La conjoncture économique mondiale accroît les incertitudes qui pèsent sur la viabilité du financement du budget de l’Union africaine.
Par M. Diao
Au cours des dernières années, l’un des grands défis de l’Union africaine (UA) a trait à son autosuffisance financière. Au grand dam des panafricanistes qui œuvrent pour la souveraineté économique et financière du continent, le financement du budget de l’UA s’est parfois révélé être dépendant à hauteur de 50% de partenaires étrangers (UE, Chine, etc.). Cette donne préjudiciable est à relier aux retards et au non versement des contributions de plusieurs Etats membres, lesquels traînent les pieds pour tenir leur engagement envers l’institution africaine.
Or, faudrait-il rappeler que la Déclaration sur l’autosuffisance adoptée par la Conférence de l’UA qui s’est tenue en 2015 en Afrique du Sud, a reconnu que pour atteindre les objectifs énoncés dans l’Agenda 2063, les Etats membres doivent prendre des mesures pratiques et concrètes afin de pouvoir financer le budget de l’UA. De même, la décision de Kigali (Rwanda) en 2016 sur le financement de l’UA, qui a institué et mis en œuvre le prélèvement de 0,2% sur toutes les importations éligibles sur le continent, est appliquée par moins de 20 Etats. Tout ce qui précède prouve que la question du financement du budget de l’UA s’est toujours posée avec acuité.
Les conséquences économiques liées à la Covid-19, couplées à la guerre en Ukraine, risquent de corser les choses. La pandémie de Covid-19 a plongé l’Afrique dans une récession pour la première fois depuis 25 ans. Ce qui a remis en cause la soutenabilité des modèles de croissance, la viabilité des finances publiques et l’efficacité des systèmes de protection sociale dans plusieurs pays africains. D’où l’opportunité de la thématique, retenue lors de la retraite du Comité des 15 ministres des Finances africains (F15), qui s’est tenue lundi à Rabat.

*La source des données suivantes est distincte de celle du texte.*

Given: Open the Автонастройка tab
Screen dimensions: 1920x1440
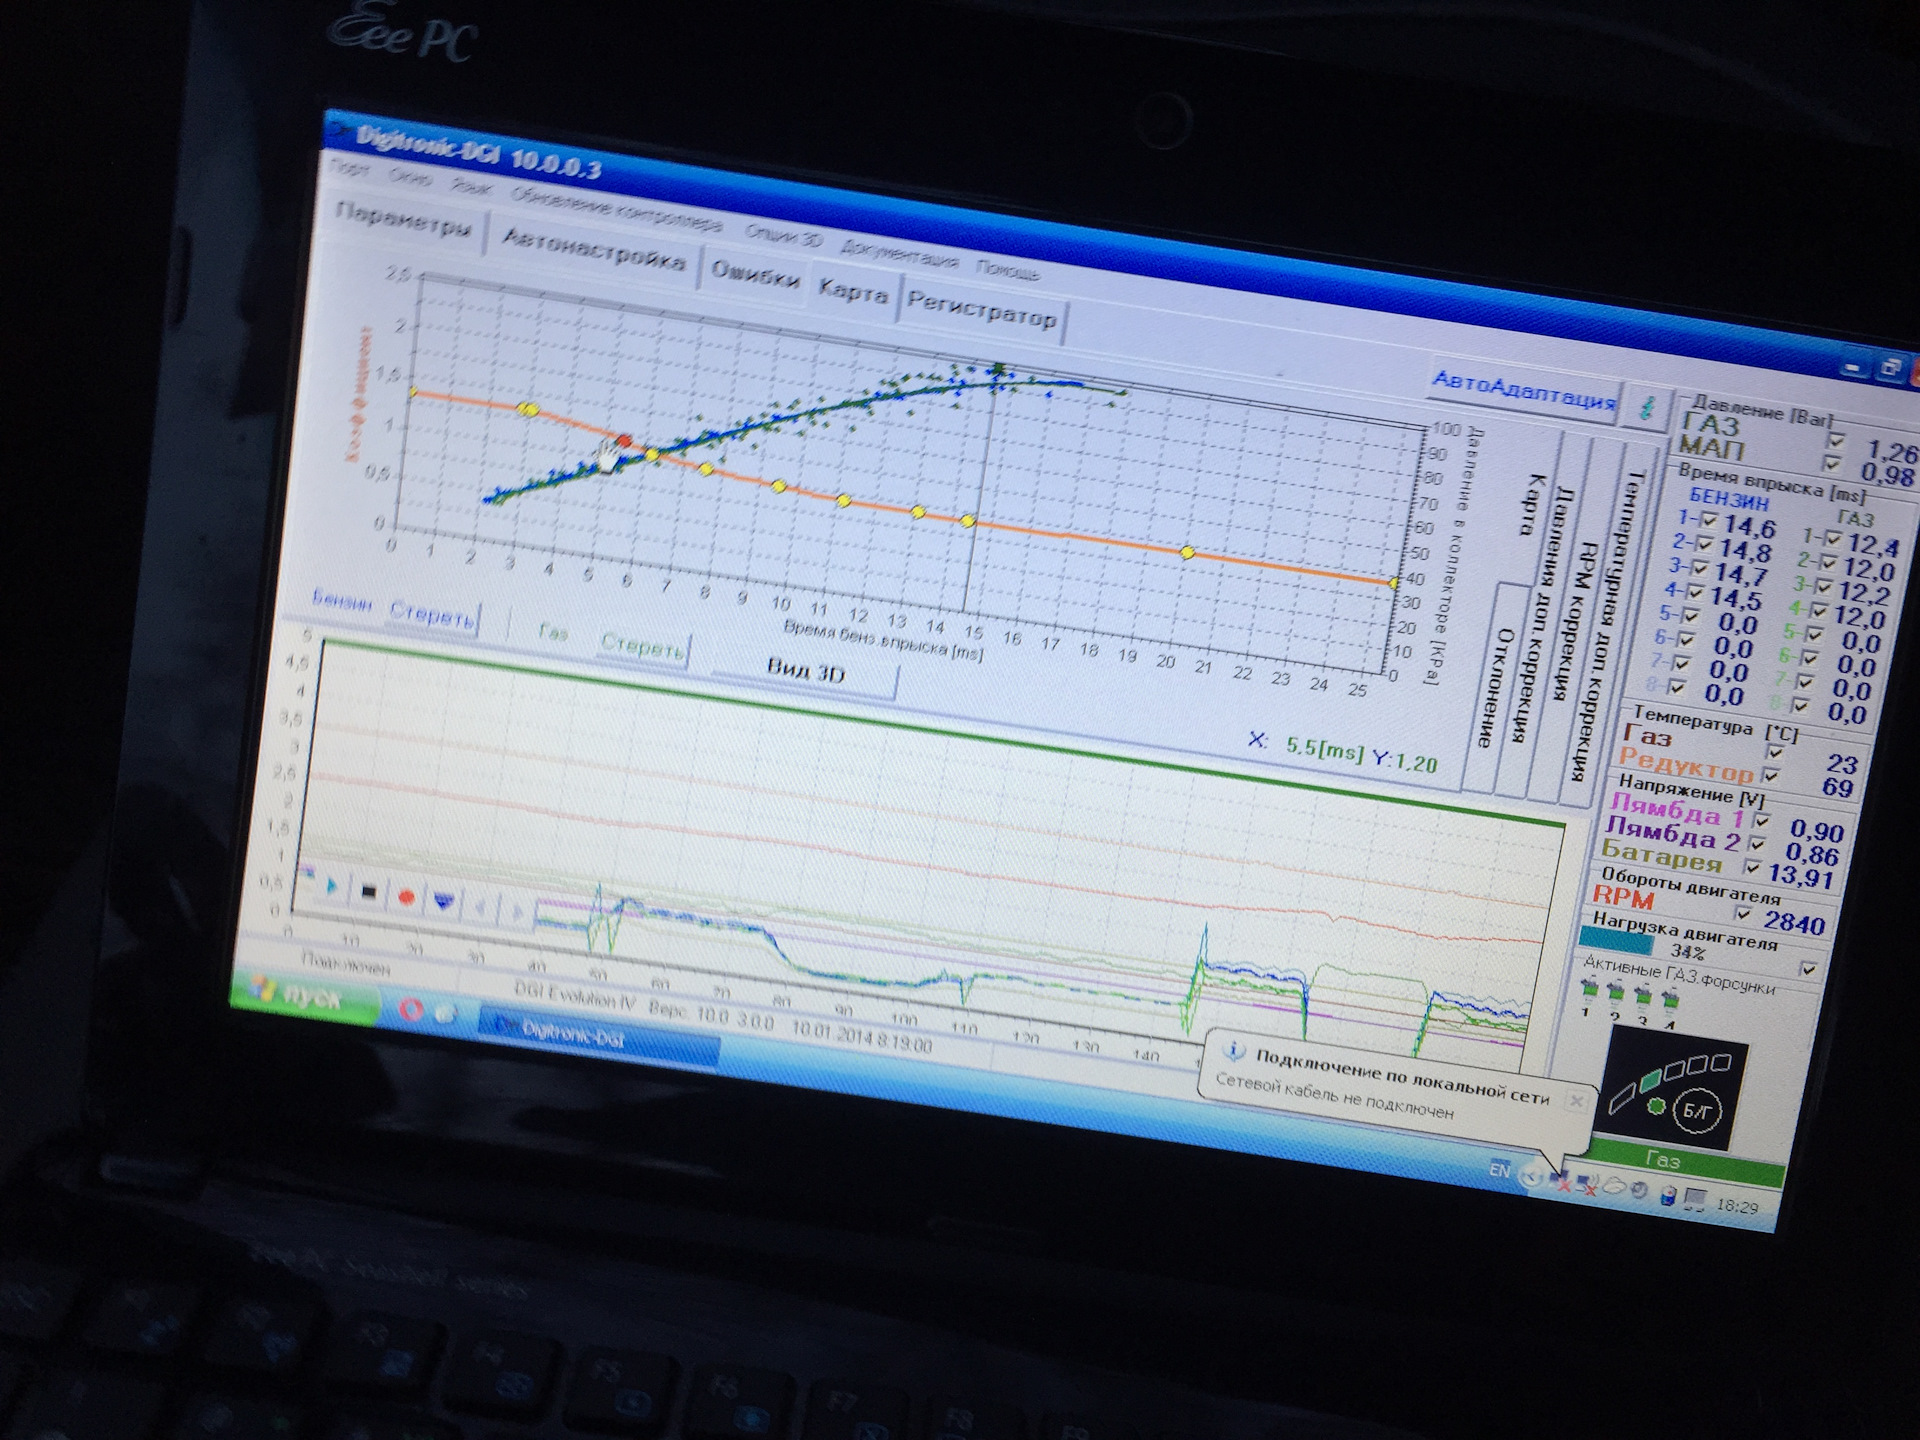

Repenser le modèle de financement de l’Union
Placée sous le thème : «Au-delà de la pandémie de Covid-19 et du conflit Russie-Ukraine : Renforcer la résilience des économies africaines et la viabilité financière de l’UA», l’événement continental a mis en exergue la nécessité de trouver des sources de financement additionnelles, dédiées au financement du budget de l’UA. Et ce, à l’heure où la résilience des économies africaines est mise à rude épreuve (fragilité des finances publiques, endettement, poussées inflationnistes, insécurité alimentaire, etc.). L’ampleur de l’enjeu est reflétée par l’assertion de Nadia Fettah Alaoui, ministre de l’Economie et des Finances.
«Au-delà de son impact direct sur les économies africaines, la crise actuelle, de par son ampleur inégalée et sa durée imprévisible, pourrait remettre en cause la viabilité financière de notre grande famille institutionnelle qu’est l’Union africaine, soit en incitant les partenaires internationaux à réduire les financements accordés à l’Union, soit en réduisant les capacités contributives des Etats membres, confrontés à une pression accrue sur les finances publiques», alerte l’argentière du Royaume.
La ministre n’a pas manqué de rappeler l’impératif de repenser le modèle de financement de l’Union afin de garder le cap de l’objectif fixé depuis 2015 à Johannesburg. Et ce, afin d’assurer un financement durable, prévisible, équitable et responsable de l’Union africaine. Dans le même ordre d’idées, notons que la performance budgétaire de l’Union africaine est également largement tributaire de l’optimisation de l’utilisation des ressources financières disponibles et de l’observation des normes fiduciaires élevées de transparence et d’obligations redditionnelles.
Ce qu’est attendu de la rencontre de Rabat
La retraite du Comité des 15 ministres des Finances doit déboucher sur une déclaration qui sera transmise à la session du Conseil exécutif de juillet 2022 pour examen, puis à la Conférence en 2023 pour adoption. Le document inclura, entre autres, des recommandations visant la relance économique et la résilience de l’Afrique en tant qu’épine dorsale de l’amélioration de la viabilité financière de l’UA. Sera aussi consignée dans la déclaration, l’évaluation de l’état de mise en œuvre des règles d’or actuelles, notamment leur efficacité pour l’amélioration de la santé financière de l’Union et, le cas échéant, la formulation des recommandations pour la révision de celles-ci. Au final, force est d’admettre que le sujet de l’autosuffisance financière de l’UA soulève la question de l’existence d’une réelle volonté politique des pays africains à s’émanciper de la logique de dépendance des partenaires internationaux et étrangers.